Three Cuban biomedical fellows who were selected in 2018 by the American Association for the Advancement of Science to study in the U.S. have been forced to remain in Cuba because of the difficulty to travel. The U.S Embassy in Havana took most of its staff out of Cuba after mysterious health incidents affected U.S. diplomats, forcing Cubans to travel to third countries to apply for visas. Julia MacKenzie, senior director of International affairs for the American Association for the Advancement of Science, said that was too big an obstacle for the Cuban scientists.

The same problem affects the group Medical Education Cooperation With Cuba, a nonprofit known as MEDICC based in Oakland, Calif., that promotes U.S.-Cuba health collaboration.

The nonprofit in the past has invited a group of Cuban eye doctors to Chicago, and four nurses from the William Soler children's heart center in Havana traveled to universities in Georgia and Maryland to exchange experiences about the care of children with congenital heart problems.

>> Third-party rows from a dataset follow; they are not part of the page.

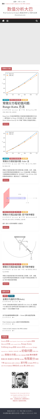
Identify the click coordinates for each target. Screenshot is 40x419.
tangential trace (4, 351)
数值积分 (11, 359)
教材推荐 (33, 355)
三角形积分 (10, 351)
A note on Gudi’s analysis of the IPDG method (17, 4)
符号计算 (6, 365)
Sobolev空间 (20, 347)
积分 (34, 363)
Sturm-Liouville (31, 217)
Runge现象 (12, 347)
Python (19, 344)
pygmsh (15, 344)
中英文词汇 (16, 351)
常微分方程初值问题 (15, 100)
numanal (16, 110)
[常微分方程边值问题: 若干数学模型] (20, 187)
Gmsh (25, 341)
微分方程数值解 (22, 355)
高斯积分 (32, 365)
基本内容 (6, 100)
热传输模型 (17, 219)
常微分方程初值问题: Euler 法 (16, 161)
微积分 (5, 296)
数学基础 (11, 296)
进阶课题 (25, 100)
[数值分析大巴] (3, 21)
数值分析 (4, 359)
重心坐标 (27, 366)
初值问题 (29, 269)
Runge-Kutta (31, 110)
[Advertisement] (20, 44)
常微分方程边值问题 (9, 212)
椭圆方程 (7, 363)
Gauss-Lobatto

"We can no longer do that," Gail Reed, the nonprofit's director of cooperation and executive editor of MEDICC Review told Associated Press. 

The journal publishes research from Cuba and other developing countries.

Cuban officials said last week that more than 200 professors and researchers were denied visas to attend the annual conference of the Latin American Studies Association in Boston this month. Cuba said only 24 were allowed to travel to the conference, one of the hemisphere's largest academic meetings on Latin American affairs.